Pseustophylla pretoriana

Scientific classification
- Kingdom: Animalia
- Phylum: Arthropoda
- Class: Insecta
- Order: Coleoptera
- Suborder: Polyphaga
- Infraorder: Scarabaeiformia
- Family: Scarabaeidae
- Genus: Pseustophylla
- Species: P. pretoriana
- Binomial name: Pseustophylla pretoriana Péringuey, 1904

= Pseustophylla pretoriana =

- Genus: Pseustophylla
- Species: pretoriana
- Authority: Péringuey, 1904

Species of beetle

Pseustophylla pretoriana is a species of beetle of the family Scarabaeidae. It is found in South Africa (Eastern Cape).

== Description ==
Adults reach a length of about 9.5 mm. They are testaceous, with the frontal part fuscous and the pronotum testaceous-red. The clypeus is sparsely pubescent and the head is glabrous except for the base which has a broad fringe of short, appressed yellow hairs.
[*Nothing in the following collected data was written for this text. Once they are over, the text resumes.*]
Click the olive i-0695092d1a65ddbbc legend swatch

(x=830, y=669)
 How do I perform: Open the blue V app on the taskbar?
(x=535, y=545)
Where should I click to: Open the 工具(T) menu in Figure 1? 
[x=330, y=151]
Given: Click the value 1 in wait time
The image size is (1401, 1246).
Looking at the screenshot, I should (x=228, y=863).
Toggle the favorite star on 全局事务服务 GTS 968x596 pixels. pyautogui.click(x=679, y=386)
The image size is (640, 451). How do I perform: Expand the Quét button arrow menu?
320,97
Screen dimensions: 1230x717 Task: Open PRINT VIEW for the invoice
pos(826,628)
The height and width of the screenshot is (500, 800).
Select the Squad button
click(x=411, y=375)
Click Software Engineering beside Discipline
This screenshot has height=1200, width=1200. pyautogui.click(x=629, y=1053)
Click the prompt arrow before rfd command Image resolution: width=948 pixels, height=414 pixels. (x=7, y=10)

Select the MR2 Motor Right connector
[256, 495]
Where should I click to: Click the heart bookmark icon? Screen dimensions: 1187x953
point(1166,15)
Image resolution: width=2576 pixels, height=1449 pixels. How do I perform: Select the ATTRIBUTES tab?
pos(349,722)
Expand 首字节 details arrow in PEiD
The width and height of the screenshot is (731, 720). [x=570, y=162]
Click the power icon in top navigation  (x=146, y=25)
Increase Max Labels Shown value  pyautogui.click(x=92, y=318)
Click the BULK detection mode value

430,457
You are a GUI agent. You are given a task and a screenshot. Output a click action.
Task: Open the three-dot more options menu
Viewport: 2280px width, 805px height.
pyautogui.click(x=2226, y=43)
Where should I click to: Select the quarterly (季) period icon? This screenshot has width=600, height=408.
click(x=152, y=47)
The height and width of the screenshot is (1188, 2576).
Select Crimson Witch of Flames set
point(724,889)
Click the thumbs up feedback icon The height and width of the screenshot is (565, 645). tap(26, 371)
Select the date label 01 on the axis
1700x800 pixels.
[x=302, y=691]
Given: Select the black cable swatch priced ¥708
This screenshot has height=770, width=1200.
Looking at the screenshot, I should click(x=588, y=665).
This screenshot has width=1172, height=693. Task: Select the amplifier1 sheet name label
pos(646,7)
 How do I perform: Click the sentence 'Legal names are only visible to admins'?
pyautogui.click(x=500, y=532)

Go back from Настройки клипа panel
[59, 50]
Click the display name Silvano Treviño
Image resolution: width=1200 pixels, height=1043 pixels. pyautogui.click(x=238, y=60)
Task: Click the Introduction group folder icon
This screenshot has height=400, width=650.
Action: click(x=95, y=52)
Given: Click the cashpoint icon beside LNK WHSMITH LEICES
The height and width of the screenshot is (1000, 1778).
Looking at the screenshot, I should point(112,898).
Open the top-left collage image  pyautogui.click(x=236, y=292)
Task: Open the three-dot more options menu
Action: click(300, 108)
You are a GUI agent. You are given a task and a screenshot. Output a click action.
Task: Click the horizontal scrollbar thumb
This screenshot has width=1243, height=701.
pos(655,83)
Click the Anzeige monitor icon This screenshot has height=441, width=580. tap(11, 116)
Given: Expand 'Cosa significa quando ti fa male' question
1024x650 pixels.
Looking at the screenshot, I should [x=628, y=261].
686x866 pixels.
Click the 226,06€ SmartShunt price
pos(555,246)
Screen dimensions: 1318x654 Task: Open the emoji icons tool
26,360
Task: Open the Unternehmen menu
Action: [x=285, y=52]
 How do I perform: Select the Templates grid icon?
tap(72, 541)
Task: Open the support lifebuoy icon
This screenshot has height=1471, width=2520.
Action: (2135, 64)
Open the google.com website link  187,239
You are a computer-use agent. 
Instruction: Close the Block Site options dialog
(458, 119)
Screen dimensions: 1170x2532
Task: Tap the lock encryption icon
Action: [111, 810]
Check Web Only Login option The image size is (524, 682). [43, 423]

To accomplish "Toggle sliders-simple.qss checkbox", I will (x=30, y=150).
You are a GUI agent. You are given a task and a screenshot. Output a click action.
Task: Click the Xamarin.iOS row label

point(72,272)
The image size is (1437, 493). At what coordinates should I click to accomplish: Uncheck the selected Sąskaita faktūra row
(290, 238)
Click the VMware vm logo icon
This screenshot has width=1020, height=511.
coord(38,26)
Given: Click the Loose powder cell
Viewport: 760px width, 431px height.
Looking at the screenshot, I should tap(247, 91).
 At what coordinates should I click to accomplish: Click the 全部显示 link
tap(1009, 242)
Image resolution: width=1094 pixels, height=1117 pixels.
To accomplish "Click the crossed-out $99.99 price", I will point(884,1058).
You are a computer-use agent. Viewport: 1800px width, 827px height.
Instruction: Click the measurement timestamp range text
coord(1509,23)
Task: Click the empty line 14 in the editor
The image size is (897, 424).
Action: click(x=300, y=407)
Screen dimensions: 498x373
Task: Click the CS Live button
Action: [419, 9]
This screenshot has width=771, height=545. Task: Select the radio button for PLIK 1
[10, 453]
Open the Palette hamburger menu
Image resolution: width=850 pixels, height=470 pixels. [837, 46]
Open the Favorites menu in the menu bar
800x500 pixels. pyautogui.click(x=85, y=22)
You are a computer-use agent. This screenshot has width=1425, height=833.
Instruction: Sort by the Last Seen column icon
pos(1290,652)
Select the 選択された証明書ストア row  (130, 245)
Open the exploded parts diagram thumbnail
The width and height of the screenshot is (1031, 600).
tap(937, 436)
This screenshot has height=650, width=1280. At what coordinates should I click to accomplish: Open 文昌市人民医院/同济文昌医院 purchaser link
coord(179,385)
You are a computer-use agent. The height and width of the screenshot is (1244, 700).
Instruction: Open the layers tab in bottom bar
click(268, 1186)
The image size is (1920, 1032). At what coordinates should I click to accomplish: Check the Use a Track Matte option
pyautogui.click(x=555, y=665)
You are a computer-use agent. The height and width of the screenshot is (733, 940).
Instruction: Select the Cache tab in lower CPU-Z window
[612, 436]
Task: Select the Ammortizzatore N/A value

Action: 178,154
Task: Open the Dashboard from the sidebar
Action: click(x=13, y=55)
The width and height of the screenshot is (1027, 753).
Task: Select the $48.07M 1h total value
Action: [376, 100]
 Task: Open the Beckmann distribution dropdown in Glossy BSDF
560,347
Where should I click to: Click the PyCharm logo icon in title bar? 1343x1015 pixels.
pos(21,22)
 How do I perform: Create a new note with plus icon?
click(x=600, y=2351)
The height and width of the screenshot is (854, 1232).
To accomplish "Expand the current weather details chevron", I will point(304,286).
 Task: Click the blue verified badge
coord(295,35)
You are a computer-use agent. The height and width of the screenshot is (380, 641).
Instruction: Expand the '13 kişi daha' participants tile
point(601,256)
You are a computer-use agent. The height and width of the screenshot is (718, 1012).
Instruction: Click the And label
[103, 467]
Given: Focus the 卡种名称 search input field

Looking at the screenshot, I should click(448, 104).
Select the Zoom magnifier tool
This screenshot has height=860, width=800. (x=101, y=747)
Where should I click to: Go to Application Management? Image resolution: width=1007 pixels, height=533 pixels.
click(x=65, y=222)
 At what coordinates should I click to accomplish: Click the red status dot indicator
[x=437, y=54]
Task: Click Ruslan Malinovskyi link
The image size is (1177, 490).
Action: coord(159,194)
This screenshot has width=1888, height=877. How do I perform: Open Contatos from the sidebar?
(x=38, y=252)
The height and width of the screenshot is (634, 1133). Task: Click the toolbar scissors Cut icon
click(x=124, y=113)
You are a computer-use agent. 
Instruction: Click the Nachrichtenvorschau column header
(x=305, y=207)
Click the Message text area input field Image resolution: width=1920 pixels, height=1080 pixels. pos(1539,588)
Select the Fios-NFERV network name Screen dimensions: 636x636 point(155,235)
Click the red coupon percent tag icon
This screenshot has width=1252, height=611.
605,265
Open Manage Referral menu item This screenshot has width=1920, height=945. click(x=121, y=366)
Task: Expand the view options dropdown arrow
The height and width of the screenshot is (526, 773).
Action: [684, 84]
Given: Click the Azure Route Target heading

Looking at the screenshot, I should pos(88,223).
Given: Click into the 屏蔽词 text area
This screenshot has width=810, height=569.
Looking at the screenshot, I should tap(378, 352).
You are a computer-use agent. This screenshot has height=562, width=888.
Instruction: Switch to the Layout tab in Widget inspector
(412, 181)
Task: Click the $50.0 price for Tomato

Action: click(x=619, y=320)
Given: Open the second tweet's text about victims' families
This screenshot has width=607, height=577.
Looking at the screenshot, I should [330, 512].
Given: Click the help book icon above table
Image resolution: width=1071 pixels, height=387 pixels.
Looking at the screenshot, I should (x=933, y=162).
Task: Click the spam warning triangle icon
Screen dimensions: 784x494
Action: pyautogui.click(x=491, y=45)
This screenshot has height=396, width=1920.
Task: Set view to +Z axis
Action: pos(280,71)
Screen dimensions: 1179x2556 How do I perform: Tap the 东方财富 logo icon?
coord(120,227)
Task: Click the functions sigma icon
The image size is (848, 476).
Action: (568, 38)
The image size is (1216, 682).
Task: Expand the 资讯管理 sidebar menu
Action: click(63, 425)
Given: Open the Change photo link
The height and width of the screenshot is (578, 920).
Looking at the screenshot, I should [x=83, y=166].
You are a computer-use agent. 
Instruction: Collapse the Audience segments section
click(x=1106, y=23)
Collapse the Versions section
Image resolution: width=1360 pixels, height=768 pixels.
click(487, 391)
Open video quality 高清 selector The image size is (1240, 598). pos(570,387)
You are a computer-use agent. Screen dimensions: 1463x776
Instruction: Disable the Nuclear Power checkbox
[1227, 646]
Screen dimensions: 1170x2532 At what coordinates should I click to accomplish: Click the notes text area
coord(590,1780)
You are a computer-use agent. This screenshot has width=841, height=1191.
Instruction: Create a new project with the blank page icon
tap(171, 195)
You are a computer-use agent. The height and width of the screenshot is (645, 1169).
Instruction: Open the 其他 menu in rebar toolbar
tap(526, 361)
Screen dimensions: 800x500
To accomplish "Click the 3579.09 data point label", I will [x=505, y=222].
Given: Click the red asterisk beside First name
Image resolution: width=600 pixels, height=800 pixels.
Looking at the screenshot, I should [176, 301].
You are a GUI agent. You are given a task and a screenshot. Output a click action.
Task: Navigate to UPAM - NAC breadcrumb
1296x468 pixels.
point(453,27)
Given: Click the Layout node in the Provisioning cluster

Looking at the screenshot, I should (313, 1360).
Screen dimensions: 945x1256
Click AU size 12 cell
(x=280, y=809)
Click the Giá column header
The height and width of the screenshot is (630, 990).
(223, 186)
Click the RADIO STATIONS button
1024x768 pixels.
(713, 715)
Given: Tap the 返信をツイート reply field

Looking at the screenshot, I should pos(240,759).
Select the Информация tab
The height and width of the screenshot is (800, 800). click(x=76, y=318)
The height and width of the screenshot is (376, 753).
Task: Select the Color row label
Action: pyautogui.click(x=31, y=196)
The pronotum is sparingly ciliate laterally and along the base, glabrous on the upper side and covered with deep, round punctures separated by an interval narrower than their diameter, and having a plain median longitudinal impressed line. The scutellum is punctulate and nearly glabrous except the basal part. The elytra are glabrous, but with an outer marginal fringe of yellowish cilia. They are covered with closely set, equi-distant round punctures, and have no costule or stria, not even a juxta-sutural one. The pygidium is sparingly punctate and fringed with somewhat long hairs.